What the task requires: In the forum post about wedding and honeymoon plans, whose birthday is the January 2014 cruise planned around?

Text passage:
Okay so I'm getting married Sept 2013. Before we got engaged we had already planned a cruise for January 2014 (mother in laws bday).. we were gonna make THAT our actual honeymoon. Yes, my mother in law, father in law and a couple of there friends will be on the cruise with us. We were thinking of going down to FL 3-4 days prior to the cruise, just me and my groom, to celebrate just us. We would be getting a totally different room and level then my groom's parents. Just wondering peoples ideas on this..?!

Also, my groom was talking about going somewhere the weekend after we get married (we are getting married on a friday). Like possibly Vegas, or FL for the weekend, since we have to wait til January for our ACTUAL honeymoon. Thoughts please?

Re: What do we do?!

  • i say you should go somewhere for the wkend after your wedding in Sept...i wouldn't want to spend my honeymoon with family!!   if you can, i suggest taking maybe closer to a week for your honeymoon in sept.  if not, still do the weekend.  enjoy the cruise later as just a vaction, but not a honeymoon.

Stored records
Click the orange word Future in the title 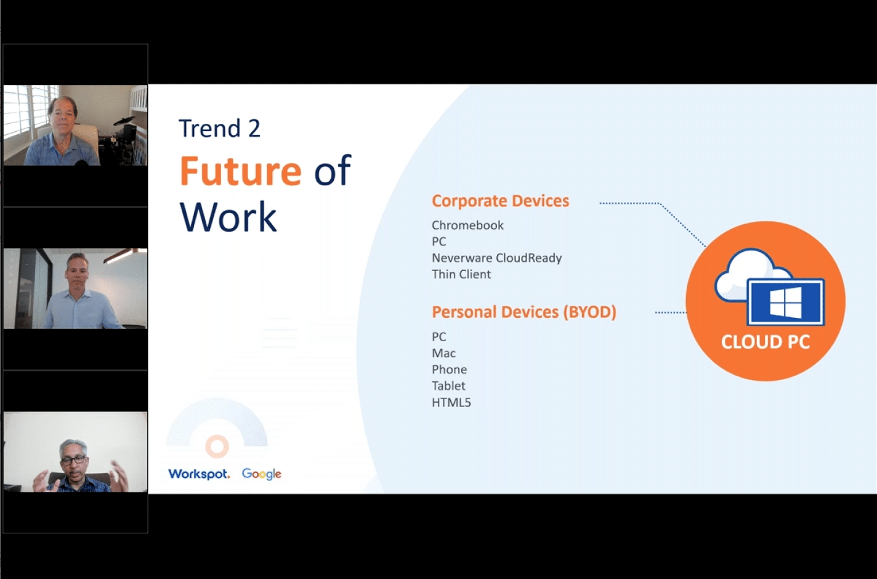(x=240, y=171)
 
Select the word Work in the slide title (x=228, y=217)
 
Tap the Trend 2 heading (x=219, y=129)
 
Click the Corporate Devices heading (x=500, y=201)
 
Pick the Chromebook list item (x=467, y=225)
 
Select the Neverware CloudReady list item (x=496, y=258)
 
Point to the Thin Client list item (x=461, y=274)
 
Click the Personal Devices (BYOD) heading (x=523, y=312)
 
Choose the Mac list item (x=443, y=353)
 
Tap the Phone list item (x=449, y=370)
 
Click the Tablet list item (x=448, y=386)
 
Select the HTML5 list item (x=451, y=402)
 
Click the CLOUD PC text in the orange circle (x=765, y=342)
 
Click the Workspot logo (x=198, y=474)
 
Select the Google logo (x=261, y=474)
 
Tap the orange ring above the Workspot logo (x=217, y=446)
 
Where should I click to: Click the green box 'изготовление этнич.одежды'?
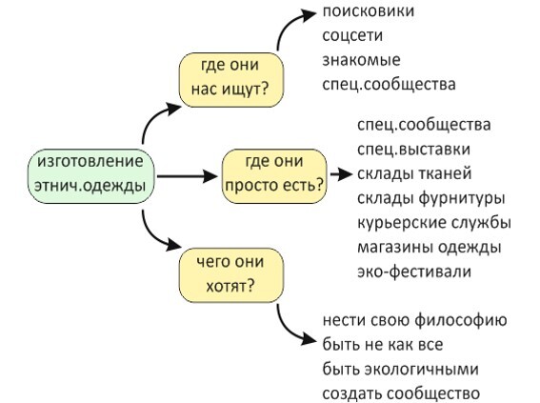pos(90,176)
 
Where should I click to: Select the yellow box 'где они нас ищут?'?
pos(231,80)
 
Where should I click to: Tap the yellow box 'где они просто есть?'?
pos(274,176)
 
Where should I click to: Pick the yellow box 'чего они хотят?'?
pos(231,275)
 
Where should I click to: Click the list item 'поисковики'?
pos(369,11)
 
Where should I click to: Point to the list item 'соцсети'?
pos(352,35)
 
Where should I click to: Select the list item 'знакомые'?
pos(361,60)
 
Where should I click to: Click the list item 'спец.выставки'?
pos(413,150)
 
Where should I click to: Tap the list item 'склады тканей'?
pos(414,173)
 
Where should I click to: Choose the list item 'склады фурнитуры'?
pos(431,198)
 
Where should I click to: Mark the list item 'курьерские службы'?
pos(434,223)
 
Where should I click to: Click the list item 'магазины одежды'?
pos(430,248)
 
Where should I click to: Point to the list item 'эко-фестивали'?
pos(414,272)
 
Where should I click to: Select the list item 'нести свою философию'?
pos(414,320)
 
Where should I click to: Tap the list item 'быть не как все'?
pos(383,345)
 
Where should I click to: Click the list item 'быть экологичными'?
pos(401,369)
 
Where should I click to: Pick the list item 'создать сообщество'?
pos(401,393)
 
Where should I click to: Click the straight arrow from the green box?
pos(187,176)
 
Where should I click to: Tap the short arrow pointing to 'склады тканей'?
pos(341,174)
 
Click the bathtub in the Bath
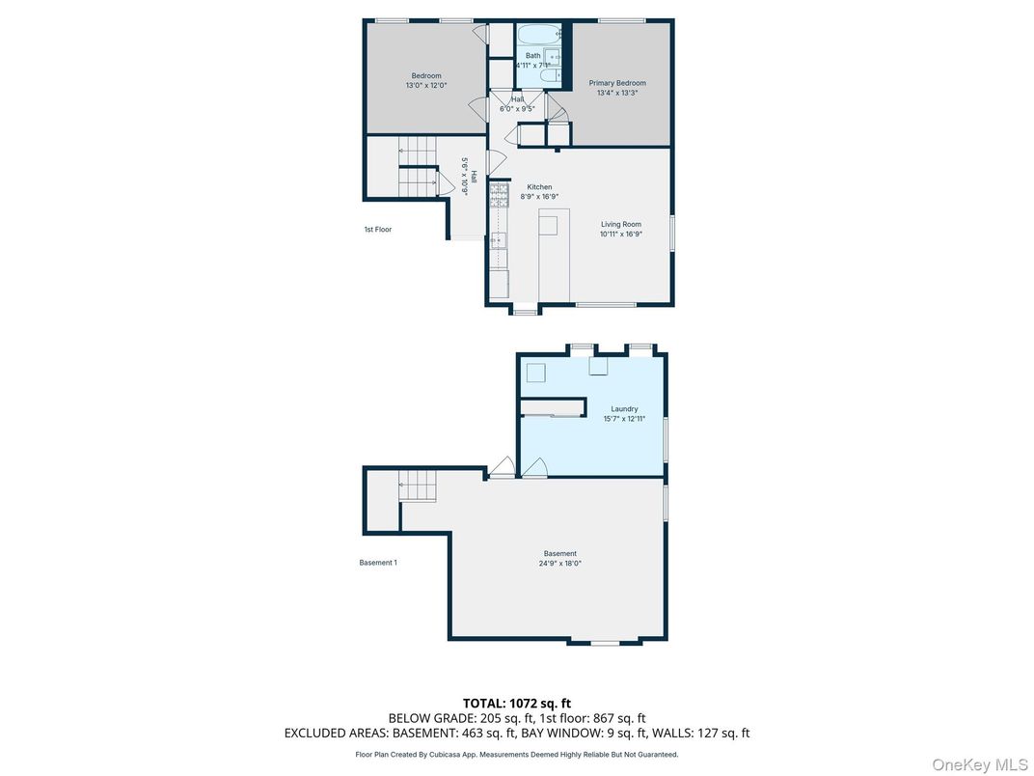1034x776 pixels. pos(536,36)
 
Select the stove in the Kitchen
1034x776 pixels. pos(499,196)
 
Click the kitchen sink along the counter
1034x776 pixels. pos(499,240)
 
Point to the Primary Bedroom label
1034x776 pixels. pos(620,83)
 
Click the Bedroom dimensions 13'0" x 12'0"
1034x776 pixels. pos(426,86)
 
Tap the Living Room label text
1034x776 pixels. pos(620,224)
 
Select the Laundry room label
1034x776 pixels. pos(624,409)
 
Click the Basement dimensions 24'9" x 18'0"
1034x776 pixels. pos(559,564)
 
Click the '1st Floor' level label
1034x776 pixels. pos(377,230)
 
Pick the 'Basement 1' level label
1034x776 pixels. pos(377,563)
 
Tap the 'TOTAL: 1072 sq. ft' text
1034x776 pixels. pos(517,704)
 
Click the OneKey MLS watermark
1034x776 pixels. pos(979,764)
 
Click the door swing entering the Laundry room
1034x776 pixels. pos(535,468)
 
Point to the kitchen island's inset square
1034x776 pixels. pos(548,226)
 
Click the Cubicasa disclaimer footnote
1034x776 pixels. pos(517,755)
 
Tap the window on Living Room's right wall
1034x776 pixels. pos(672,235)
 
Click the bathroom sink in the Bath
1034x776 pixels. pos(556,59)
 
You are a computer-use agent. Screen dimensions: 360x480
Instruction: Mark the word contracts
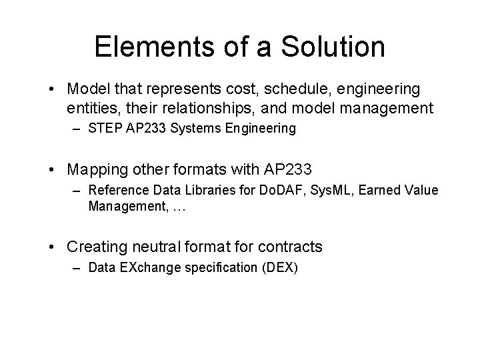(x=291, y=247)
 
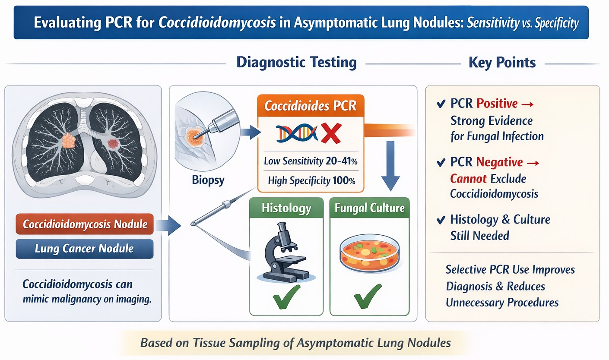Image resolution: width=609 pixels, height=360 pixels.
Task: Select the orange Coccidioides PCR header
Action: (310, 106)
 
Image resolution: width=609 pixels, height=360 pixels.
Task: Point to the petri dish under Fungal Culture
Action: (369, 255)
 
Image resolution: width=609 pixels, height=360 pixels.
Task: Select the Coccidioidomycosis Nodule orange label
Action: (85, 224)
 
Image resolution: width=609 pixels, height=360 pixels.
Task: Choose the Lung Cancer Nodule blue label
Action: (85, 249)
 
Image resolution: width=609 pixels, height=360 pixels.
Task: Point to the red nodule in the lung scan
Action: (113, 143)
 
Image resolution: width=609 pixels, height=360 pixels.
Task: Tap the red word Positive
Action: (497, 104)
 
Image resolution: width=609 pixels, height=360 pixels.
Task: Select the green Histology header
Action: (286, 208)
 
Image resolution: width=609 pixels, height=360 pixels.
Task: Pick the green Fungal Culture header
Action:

Answer to this task: The poster's mother-in-law's birthday.